### Work to complete
Could you reproduce the lines below from the one with "Linio (527, 2314)" through the one with "Falabella (533, 2300)"? Keep both ends and add nothing.

......

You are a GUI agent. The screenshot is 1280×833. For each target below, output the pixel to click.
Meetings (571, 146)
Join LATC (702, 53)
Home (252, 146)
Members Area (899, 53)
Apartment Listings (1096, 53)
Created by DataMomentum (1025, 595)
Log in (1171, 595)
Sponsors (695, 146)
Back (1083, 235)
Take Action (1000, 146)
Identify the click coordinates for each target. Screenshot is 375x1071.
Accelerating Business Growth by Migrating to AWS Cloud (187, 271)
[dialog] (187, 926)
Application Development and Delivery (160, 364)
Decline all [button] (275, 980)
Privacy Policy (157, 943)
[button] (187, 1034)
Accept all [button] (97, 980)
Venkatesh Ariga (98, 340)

......

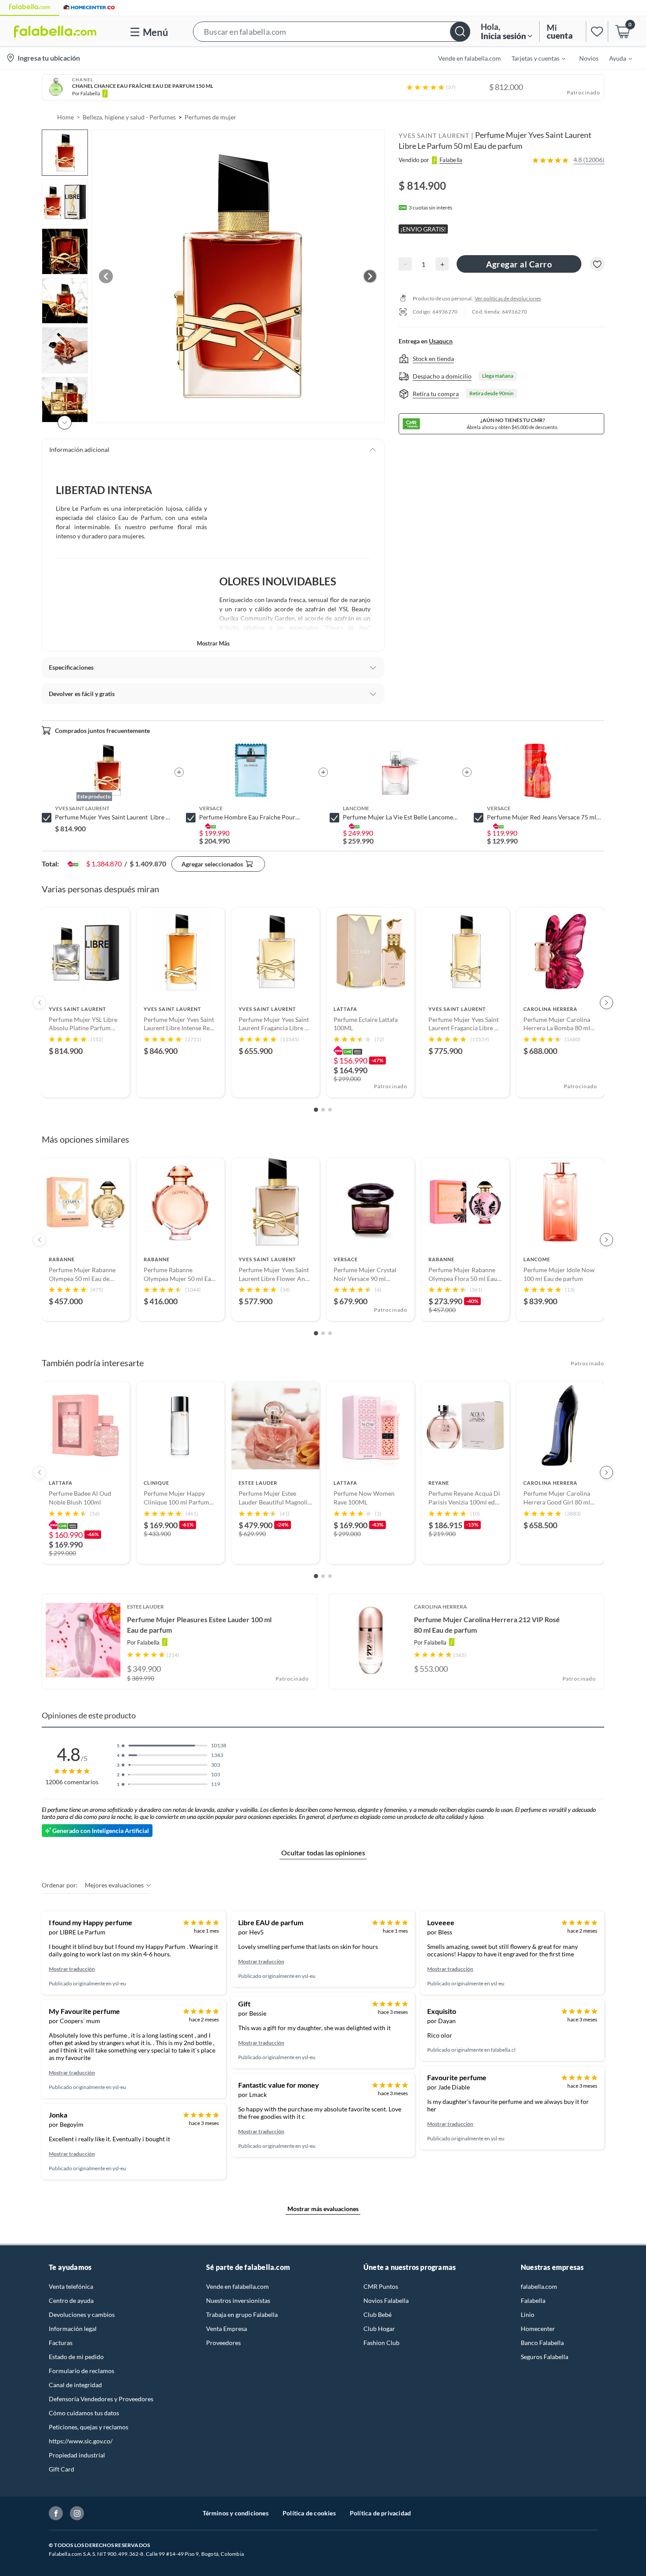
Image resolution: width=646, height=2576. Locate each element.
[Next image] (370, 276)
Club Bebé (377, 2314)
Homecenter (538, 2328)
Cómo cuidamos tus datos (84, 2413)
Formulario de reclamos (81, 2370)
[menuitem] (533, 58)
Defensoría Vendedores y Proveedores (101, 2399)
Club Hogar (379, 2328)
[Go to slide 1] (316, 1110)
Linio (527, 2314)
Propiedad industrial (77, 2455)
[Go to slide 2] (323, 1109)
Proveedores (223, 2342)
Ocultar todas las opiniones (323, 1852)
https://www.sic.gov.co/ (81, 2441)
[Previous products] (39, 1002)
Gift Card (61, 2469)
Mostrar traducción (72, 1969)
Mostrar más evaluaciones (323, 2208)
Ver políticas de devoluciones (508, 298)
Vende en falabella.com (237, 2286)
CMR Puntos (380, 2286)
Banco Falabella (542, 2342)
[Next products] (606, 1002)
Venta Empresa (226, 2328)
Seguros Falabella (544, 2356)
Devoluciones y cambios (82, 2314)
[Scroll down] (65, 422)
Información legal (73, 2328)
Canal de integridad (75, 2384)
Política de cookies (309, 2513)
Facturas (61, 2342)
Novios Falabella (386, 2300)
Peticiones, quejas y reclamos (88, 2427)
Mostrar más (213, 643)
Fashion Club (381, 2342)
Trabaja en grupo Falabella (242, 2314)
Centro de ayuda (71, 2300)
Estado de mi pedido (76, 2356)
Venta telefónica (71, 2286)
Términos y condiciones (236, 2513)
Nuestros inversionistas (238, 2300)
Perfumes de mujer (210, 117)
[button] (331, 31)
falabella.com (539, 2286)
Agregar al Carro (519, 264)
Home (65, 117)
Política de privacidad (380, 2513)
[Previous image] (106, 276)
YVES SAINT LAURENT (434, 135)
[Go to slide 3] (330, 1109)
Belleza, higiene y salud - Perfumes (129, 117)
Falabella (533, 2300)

......

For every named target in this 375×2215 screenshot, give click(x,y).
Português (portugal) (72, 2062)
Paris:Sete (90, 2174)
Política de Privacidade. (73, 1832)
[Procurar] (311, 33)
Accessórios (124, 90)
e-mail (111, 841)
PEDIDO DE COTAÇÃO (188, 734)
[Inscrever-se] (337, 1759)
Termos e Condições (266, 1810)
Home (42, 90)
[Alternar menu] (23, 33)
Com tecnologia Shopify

......

### Response for this exercise
Linio (527, 2314)
Propiedad industrial (77, 2455)
[Go to slide 2] (323, 1109)
Proveedores (223, 2342)
Ocultar todas las opiniones (323, 1852)
https://www.sic.gov.co/ (81, 2441)
[Previous products] (39, 1002)
Gift Card (61, 2469)
Mostrar traducción (72, 1969)
Mostrar más evaluaciones (323, 2208)
Ver políticas de devoluciones (508, 298)
Vende en falabella.com (237, 2286)
CMR Puntos (380, 2286)
Banco Falabella (542, 2342)
[Next products] (606, 1002)
Venta Empresa (226, 2328)
Seguros Falabella (544, 2356)
Devoluciones y cambios (82, 2314)
[Scroll down] (65, 422)
Información legal (73, 2328)
Canal de integridad (75, 2384)
Política de cookies (309, 2513)
Facturas (61, 2342)
Novios Falabella (386, 2300)
Peticiones, quejas y reclamos (88, 2427)
Mostrar más (213, 643)
Fashion Club (381, 2342)
Trabaja en grupo Falabella (242, 2314)
Centro de ayuda (71, 2300)
Estado de mi pedido (76, 2356)
Venta telefónica (71, 2286)
Términos y condiciones (236, 2513)
Nuestros inversionistas (238, 2300)
Perfumes de mujer (210, 117)
[button] (331, 31)
falabella.com (539, 2286)
Agregar al Carro (519, 264)
Home (65, 117)
Política de privacidad (380, 2513)
[Previous image] (106, 276)
YVES SAINT LAURENT (434, 135)
[Go to slide 3] (330, 1109)
Belleza, higiene y salud - Perfumes (129, 117)
Falabella (533, 2300)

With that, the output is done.